Stored entries
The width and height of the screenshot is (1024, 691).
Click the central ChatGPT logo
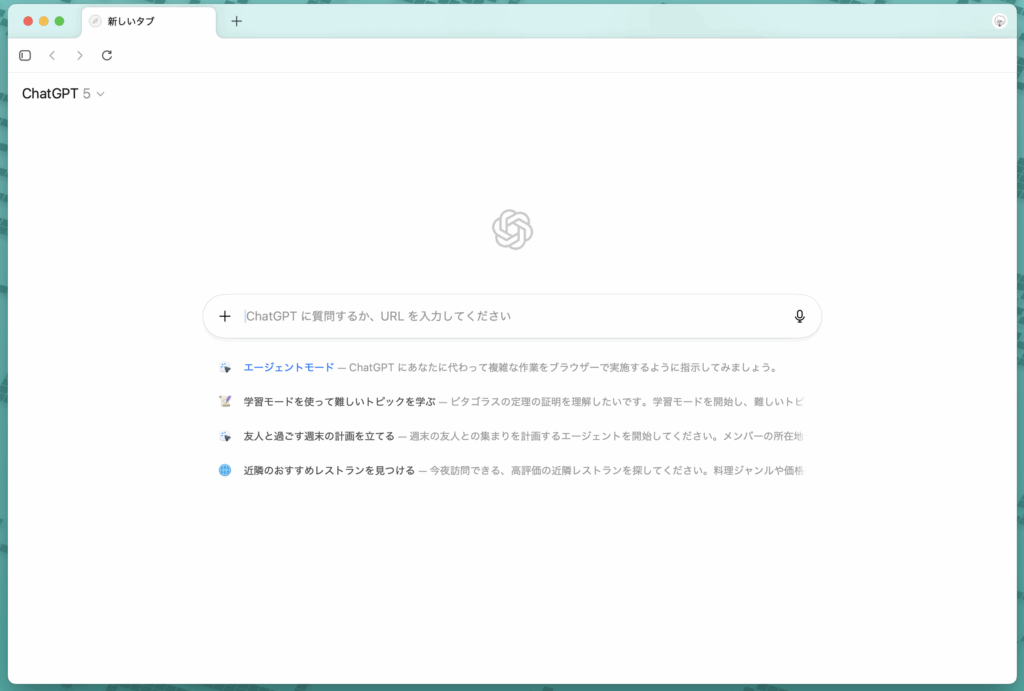click(x=511, y=228)
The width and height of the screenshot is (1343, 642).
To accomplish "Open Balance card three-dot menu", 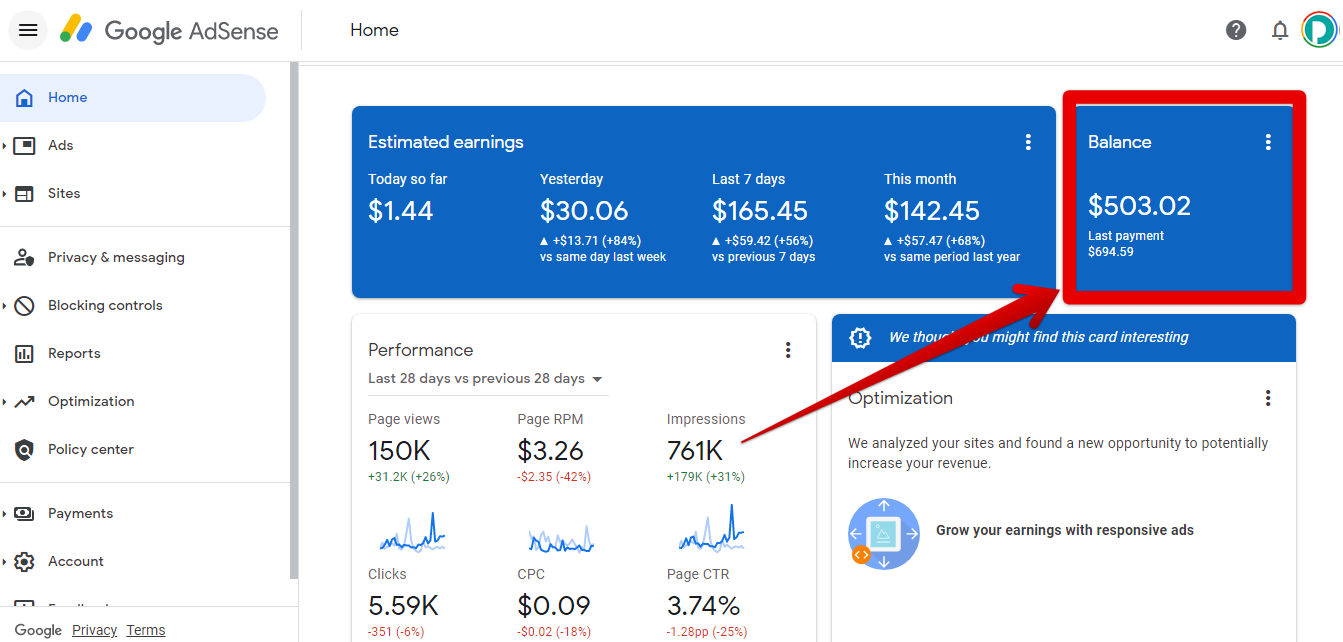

- _REQUIREMENTS_:
Set down each line of the stored entries above word for word, leaving out the pictures.

- _COMPLETE ANSWER_:
The width and height of the screenshot is (1024, 691).
Click the central ChatGPT logo
click(x=511, y=228)
The width and height of the screenshot is (1343, 642).
To accomplish "Open Balance card three-dot menu", 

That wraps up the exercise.